Starting off with how the code is structured in the test:

let time_str = "Wed, 21 Oct 2015 07:28:00 GMT";
let time = time::parse(time_str, "%a, %d %b %Y %H:%M:%S").unwrap().using_offset(offset!(UTC));
print_time(time);

Output:

error[E0282]: type annotations needed
 --> src\main.rs:7:63
  |
7 |     let time = time::parse(time_str, "%a, %d %b %Y %H:%M:%S").unwrap().using_offset(offset!(UTC));
  |                -----------------------------------------------^^^^^^--
  |                |                                              |
  |                |                                              cannot infer type for type parameter `T`
  |                this method call resolves to `T`
  |
  = note: type must be known at this point

Separating the offset into its own variable:

let time_str = "Wed, 21 Oct 2015 07:28:00 GMT";
let time = time::parse(time_str, "%a, %d %b %Y %H:%M:%S").unwrap();
let offset = time.using_offset(offset!(UTC));
print_time(offset);

Output:

error[E0282]: type annotations needed
 --> src\main.rs:8:18
  |
7 |     let time = time::parse(time_str, "%a, %d %b %Y %H:%M:%S").unwrap();
  |         ---- consider giving `time` a type
8 |     let offset = time.using_offset(offset!(UTC));
  |                  ^^^^ cannot infer type
  |
  = note: type must be known at this point

Lastly, removing the offset completely:

let time_str = "Wed, 21 Oct 2015 07:28:00 GMT";
let time = time::parse(time_str, "%a, %d %b %Y %H:%M:%S").unwrap();
print_time(time);

Output:
Because we aren't passing that time variable to using_offset, Rust now sees that it should be given the OffsetDateTime type due to print_time's argument type.
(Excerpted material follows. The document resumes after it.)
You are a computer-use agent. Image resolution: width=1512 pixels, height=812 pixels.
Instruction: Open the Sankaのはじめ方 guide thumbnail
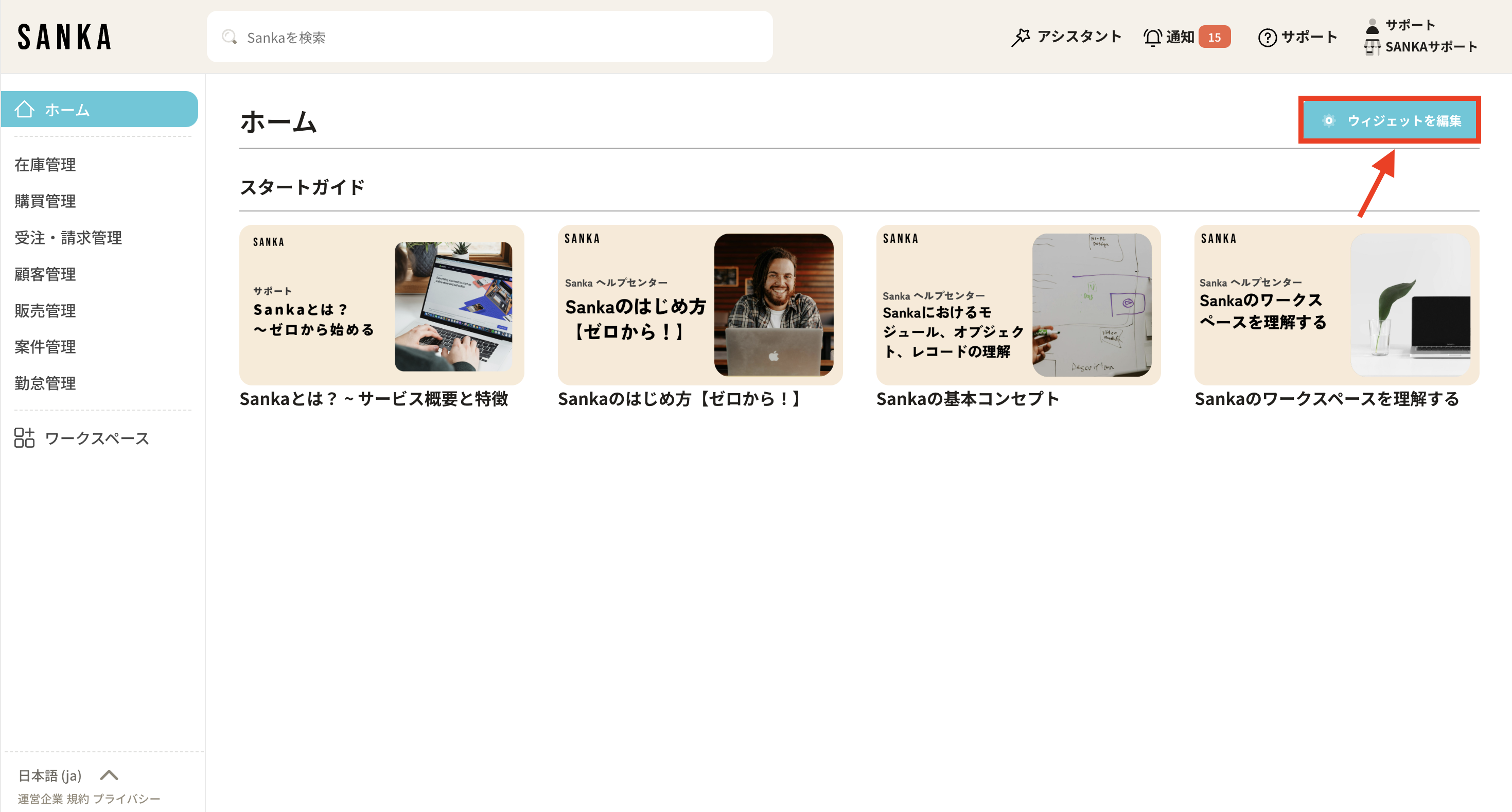(x=700, y=305)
However, at runtime, the program panics with the following error, I assume because we're trying to create a OffsetDateTime from a time format that has no offset:

thread 'main' panicked at 'called `Result::unwrap()` on an `Err` value: InsufficientInformation',

Changing print_time to take a PrimitiveDateTime instead makes the program run successfully, but we probably don't want to change set_expires to take PrimitiveDateTime.

I think the best thing to do here is to use PrimitiveDateTime::parse in the sections where time::parse would be immediately followed by an using_offset call, seeing as we know we're always working with some date and time format and we'll always not care about what offset the time is in (as the tests should never have a UTC offset), but if you think of anything better, I'd be happy to change it.

[JohnTitor]

Okay, I just got the overview.
Overall looks good with some nits:

1. Update the mentioned version to 0.2.4 (or even 0.2.5 if you want) in the changelogs since 0.2.3 is yanked.
2. Update the changelog of the test-server crate also.

And I think this can be considered as a breaking change in some crate, so I'm going to mark so.

[JohnTitor]

Thanks @kevinpoitra and @jhpratt!

[kevinpoitra]

You're welcome! As soon as the actix, actix-web, actix-http, and actix-service crates have their next versions published, I'll go ahead and finish up this related actix-redis PR.